Kyle Smith

Kyle Smith

Movies

‘I’ spy a bold new movie

“I Origins” poses a mischievous question: What should a scientist think if convincing evidence of a spiritual dimension to existence emerged?

The scientist is Dr. Ian Gray (Michael Pitt in an unfortunate bow tie), whose love affair with a manic pixie dream girl (Astrid Bergès-Frisbey) begins in a strangely dreamy fashion when he spots her masked on a New York City balcony, showcasing her dazzling multicolored eyes.

As it happens, that’s all he’s interested in: He is collecting high-res images of eyes for his lab work, studying individual iris patterns — each unique, like a fingerprint.

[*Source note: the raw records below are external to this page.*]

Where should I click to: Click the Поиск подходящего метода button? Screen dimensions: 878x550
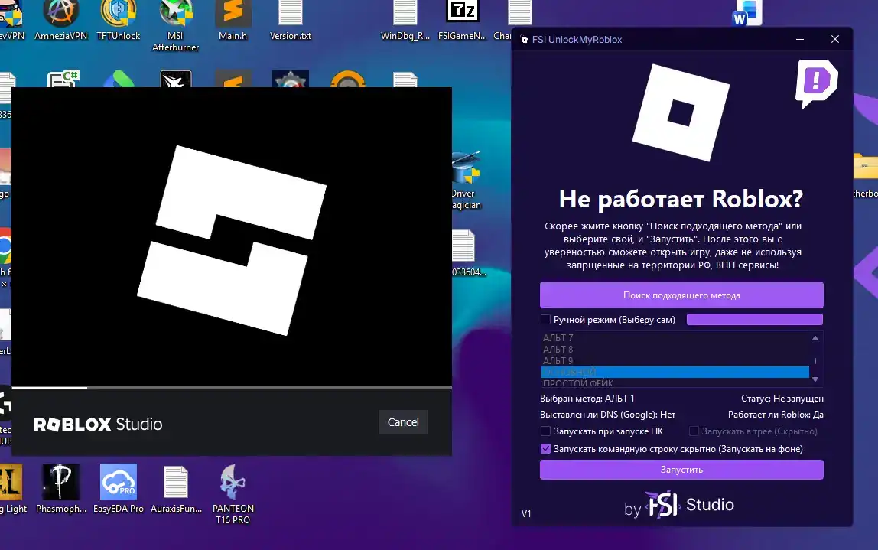tap(681, 295)
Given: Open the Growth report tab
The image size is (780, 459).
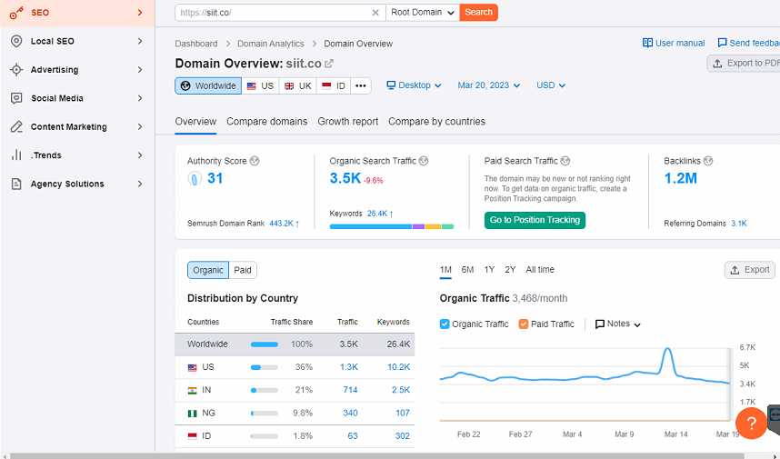Looking at the screenshot, I should pyautogui.click(x=347, y=122).
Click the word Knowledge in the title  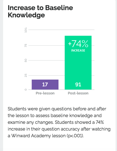[x=26, y=15]
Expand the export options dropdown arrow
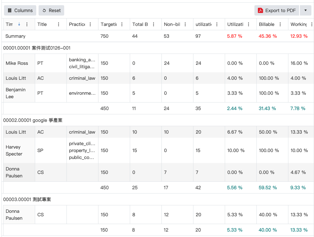Screen dimensions: 314x237 [x=305, y=10]
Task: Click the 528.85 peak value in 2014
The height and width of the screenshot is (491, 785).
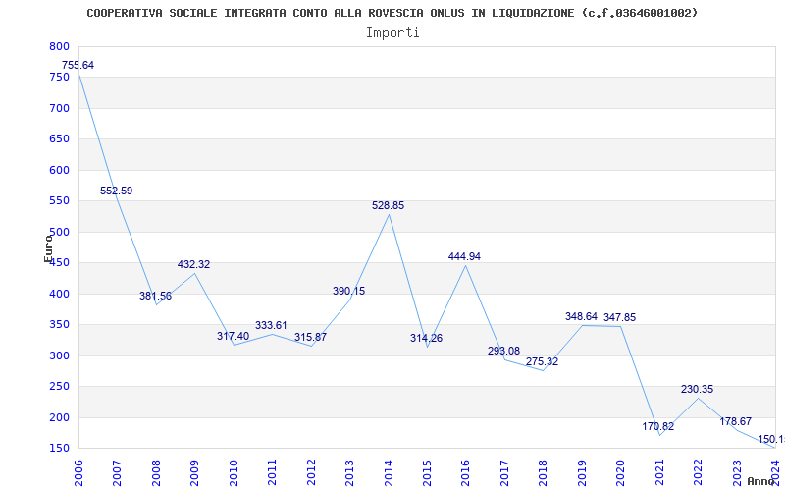Action: 388,206
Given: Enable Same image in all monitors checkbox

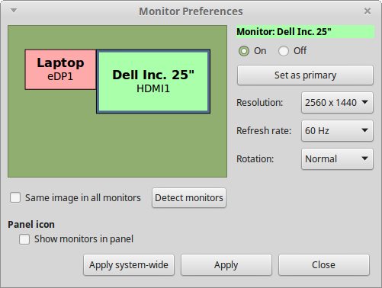Looking at the screenshot, I should pyautogui.click(x=15, y=197).
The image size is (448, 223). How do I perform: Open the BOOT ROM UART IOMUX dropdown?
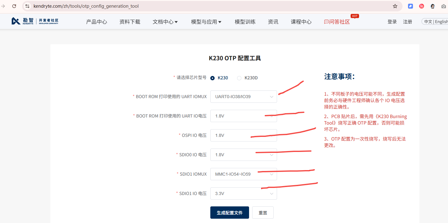click(244, 97)
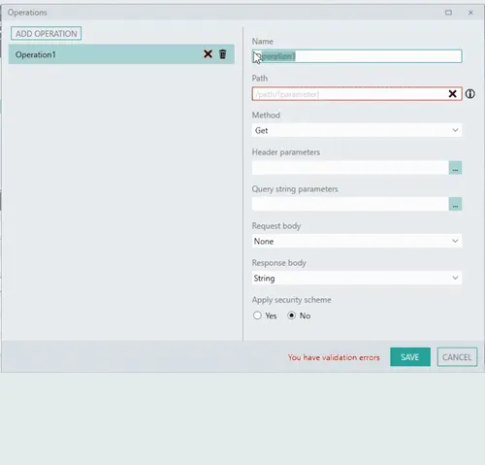Click the ADD OPERATION button
Viewport: 485px width, 465px height.
(46, 34)
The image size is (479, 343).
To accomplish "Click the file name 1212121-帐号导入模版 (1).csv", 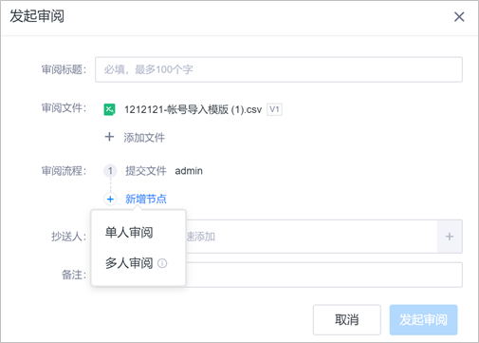I will pos(193,109).
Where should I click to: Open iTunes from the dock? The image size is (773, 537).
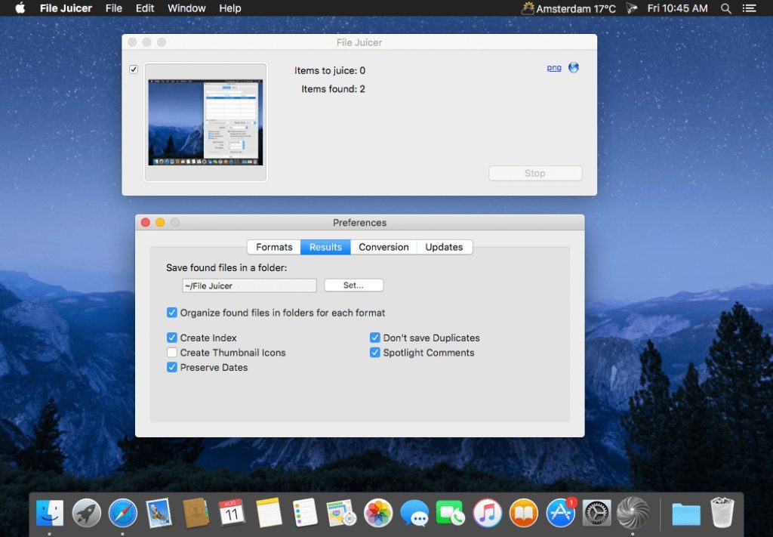pos(488,513)
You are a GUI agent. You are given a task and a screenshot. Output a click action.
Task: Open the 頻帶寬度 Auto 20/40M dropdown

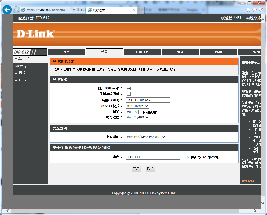[138, 117]
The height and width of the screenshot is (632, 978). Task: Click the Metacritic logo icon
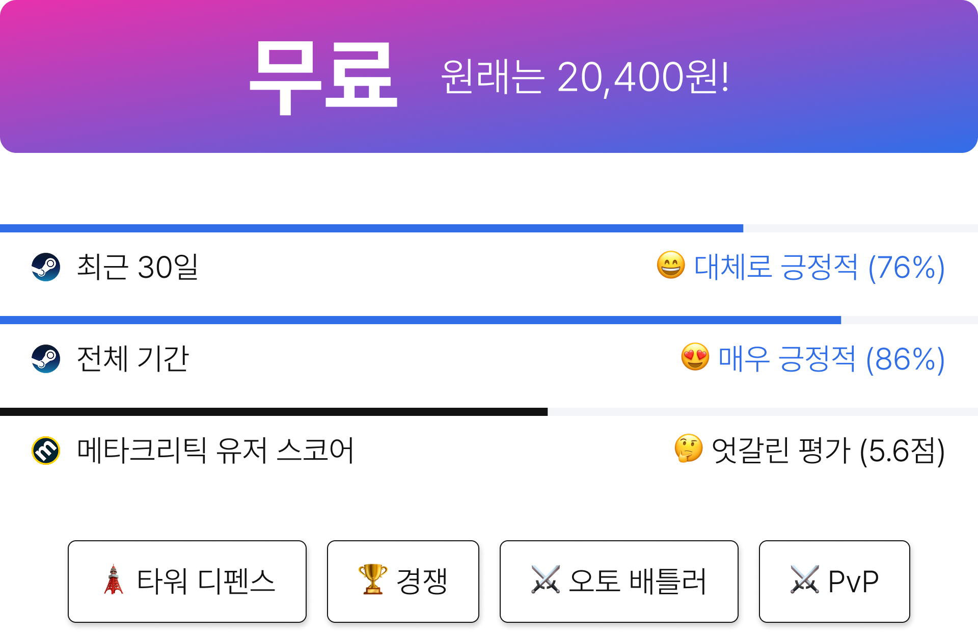coord(46,451)
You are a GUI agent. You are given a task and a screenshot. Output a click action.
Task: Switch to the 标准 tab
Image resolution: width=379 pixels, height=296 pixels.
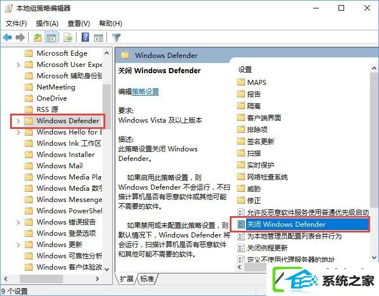tap(147, 279)
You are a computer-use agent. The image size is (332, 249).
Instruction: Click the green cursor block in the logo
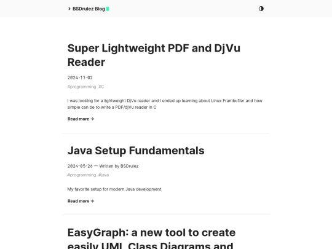pos(108,9)
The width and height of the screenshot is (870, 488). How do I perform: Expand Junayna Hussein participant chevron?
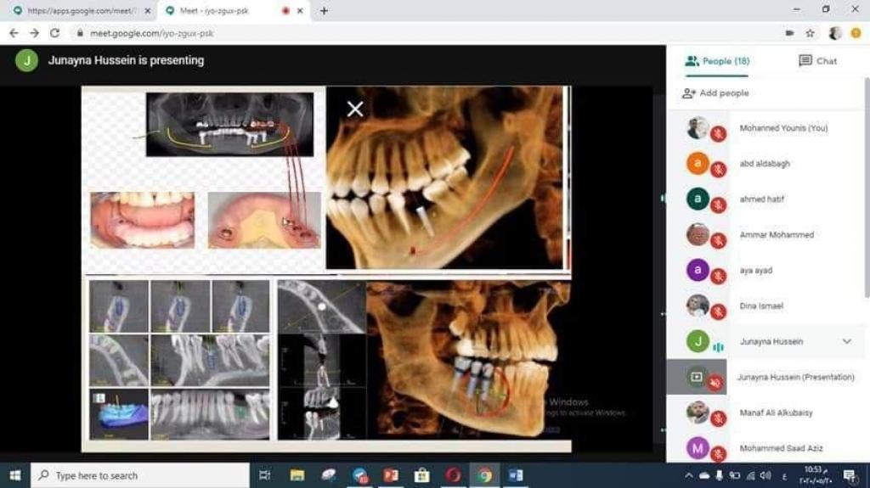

His assistant (Brit Marling) dares to suppose that his work can lead all the way back to the secret of how eyes first developed — how the first blind worm acquired vision.

The question of how eyes could have evolved naturally is a perplexing question posed by the intelligent-design crowd that evolution theory has simply been unable to answer.

When Dr. Gray thinks he has solved the riddle, though, he gets pulled into even more perilous waters: reincarnation.

Part sci-fi, part medical thriller, part romantic drama, “I Origins” has a pleasing way of working expansive ideas into a suspenseful, twisting story line, even if it occasionally has to wrench the story around tight turns. (Would a Connecticut scientist trying to figure out what a fellow scientist nearby is doing ask the other scientist about her work, or simply hop a plane to India and hope to figure it out there?)

And as for that title, it turns out to be a toxic pun. Imagine calling a movie about deafness “From Ear to Eternity.”

Excitingly up to the minute, the film is a bold, impressive step up for writer-director Mike Cahill, whose debut fiction film three years ago was a ponderous and unsatisfying sci-fi effort, “Another Earth.”

Though the movies have long celebrated spirituality, rarely do they do so from the starting point of microscopes and petri dishes.

The attraction between the resolutely empirical scientist and his “spiritual,” hippy-dippy girlfriend gives the film an unpredictable quality: This is an art-house effort, so we know we’re all sophisticated and dismissive when it comes to supernatural jibber jabber, and yet the girl seems to be leading the way to some weird new testament or revelation.